(Records from a collection)

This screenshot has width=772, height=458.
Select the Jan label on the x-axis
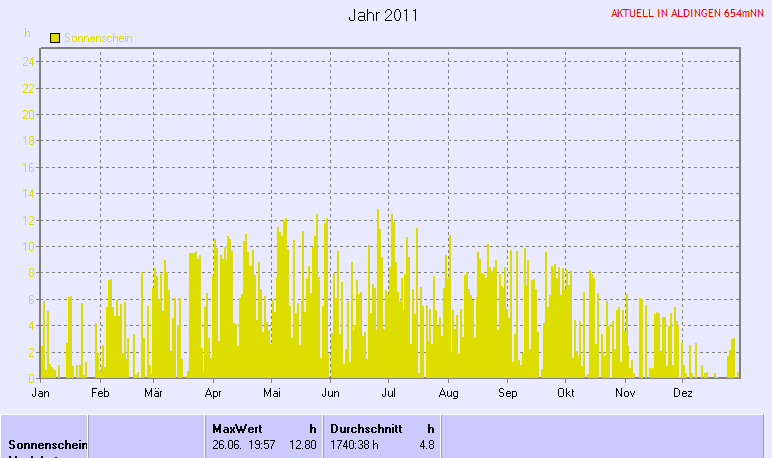pos(41,393)
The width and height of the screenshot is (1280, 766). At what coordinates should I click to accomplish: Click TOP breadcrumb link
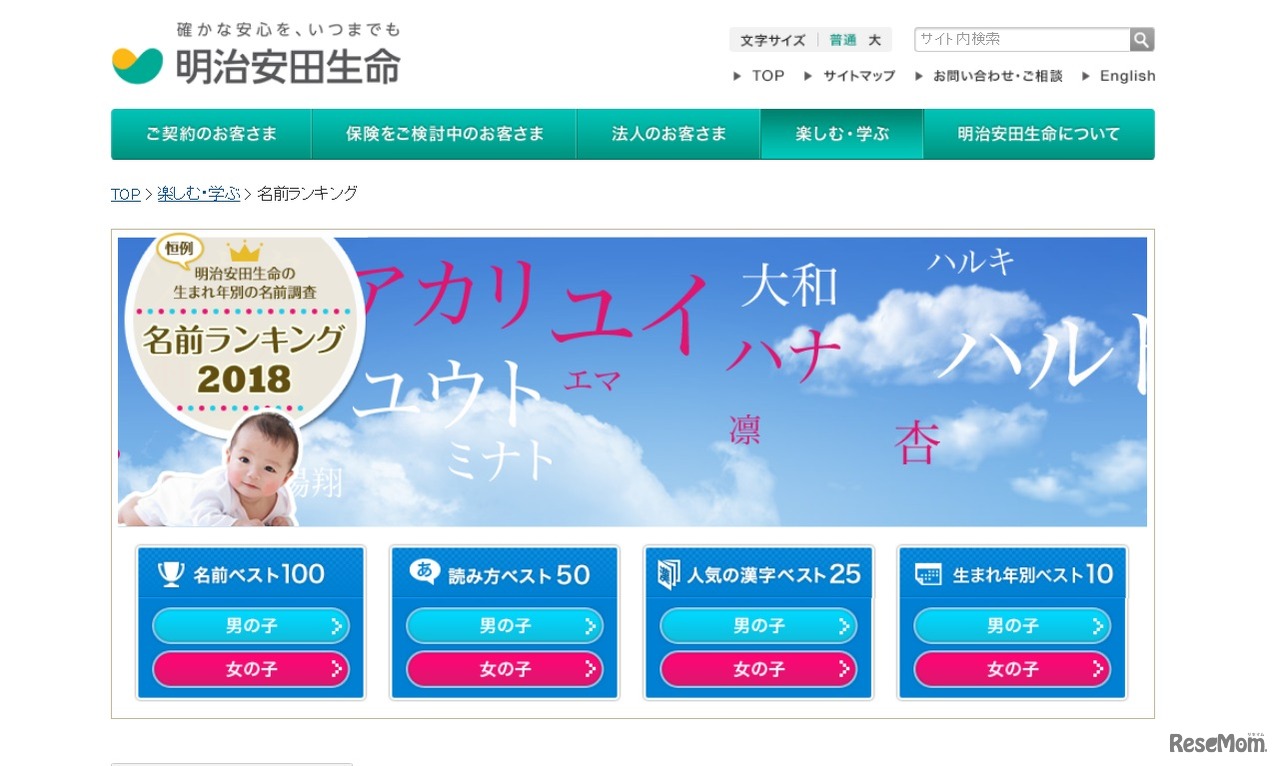125,194
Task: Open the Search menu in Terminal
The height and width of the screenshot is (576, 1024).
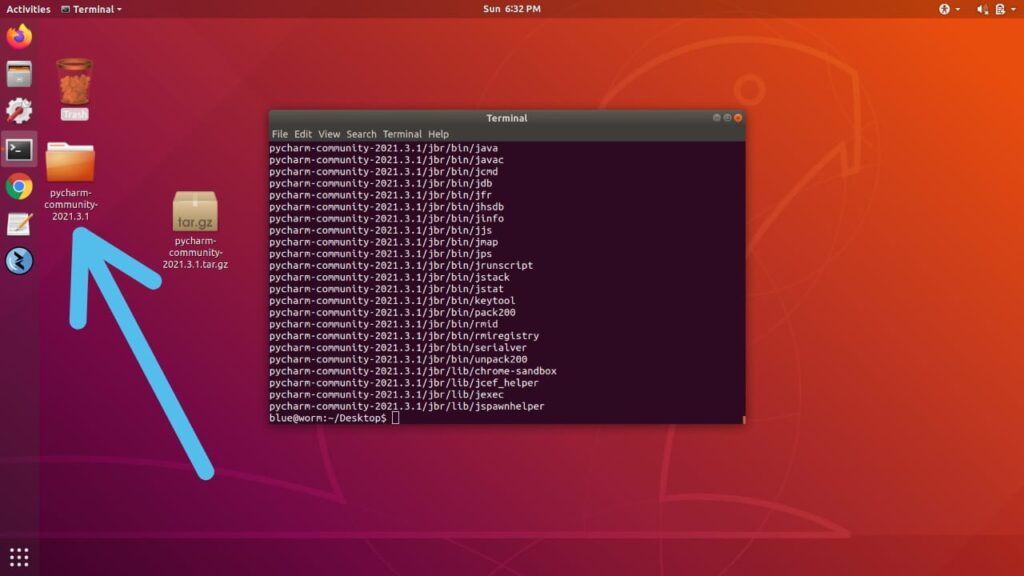Action: (362, 133)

● **Instructions to follow**: Copy every record verbatim while leaving each picture out.

● **Response**:
This screenshot has width=772, height=458.
Select the Jan label on the x-axis
pos(41,393)
The width and height of the screenshot is (1280, 766). At what coordinates should I click to accomplish: Click TOP breadcrumb link
125,194
Task: Open the Search menu in Terminal
The height and width of the screenshot is (576, 1024).
Action: (362, 133)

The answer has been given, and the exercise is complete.